== Document extract ==
******************************

Ashwini Ponnappa Machimanda  (born 18 September 1989) is an Indian badminton player who represents the country at the international badminton circuit in both the women's and mixed doubles disciplines. She had a successful partnership with Jwala Gutta as the pair has won many medals in international events including a gold medal at the Commonwealth Games and bronze medals at the Uber Cup and the Asian Badminton Championships. They were consistently ranked among the top 20 in the BWF World Ranking reaching as high as no. 10. Ponnappa and Gutta also won the bronze medal at the BWF World Championships in 2011, becoming the first Indian pair and women and only the second overall to win a medal at the World Championships.

******************************

== Data excerpt ==
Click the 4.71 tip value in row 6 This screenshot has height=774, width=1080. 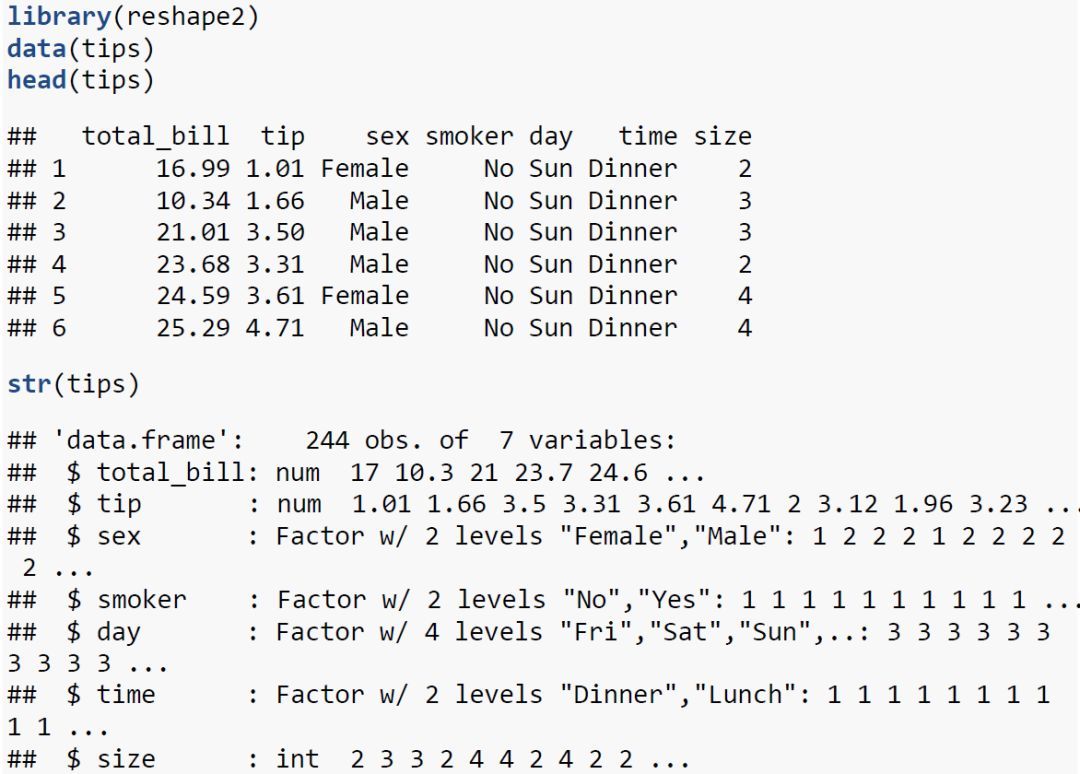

******************************

== Task list ==
A. According to the text on Ashwini Ponnappa, what was the highest BWF World Ranking position she reached with Jwala Gutta?
B. Repeat the text on Ashwini Ponnappa word for word, from "Ashwini Ponnappa Machimanda" up to and including "the World Championships.".

== Complete answers ==
A. No. 10

B.
Ashwini Ponnappa Machimanda  (born 18 September 1989) is an Indian badminton player who represents the country at the international badminton circuit in both the women's and mixed doubles disciplines. She had a successful partnership with Jwala Gutta as the pair has won many medals in international events including a gold medal at the Commonwealth Games and bronze medals at the Uber Cup and the Asian Badminton Championships. They were consistently ranked among the top 20 in the BWF World Ranking reaching as high as no. 10. Ponnappa and Gutta also won the bronze medal at the BWF World Championships in 2011, becoming the first Indian pair and women and only the second overall to win a medal at the World Championships.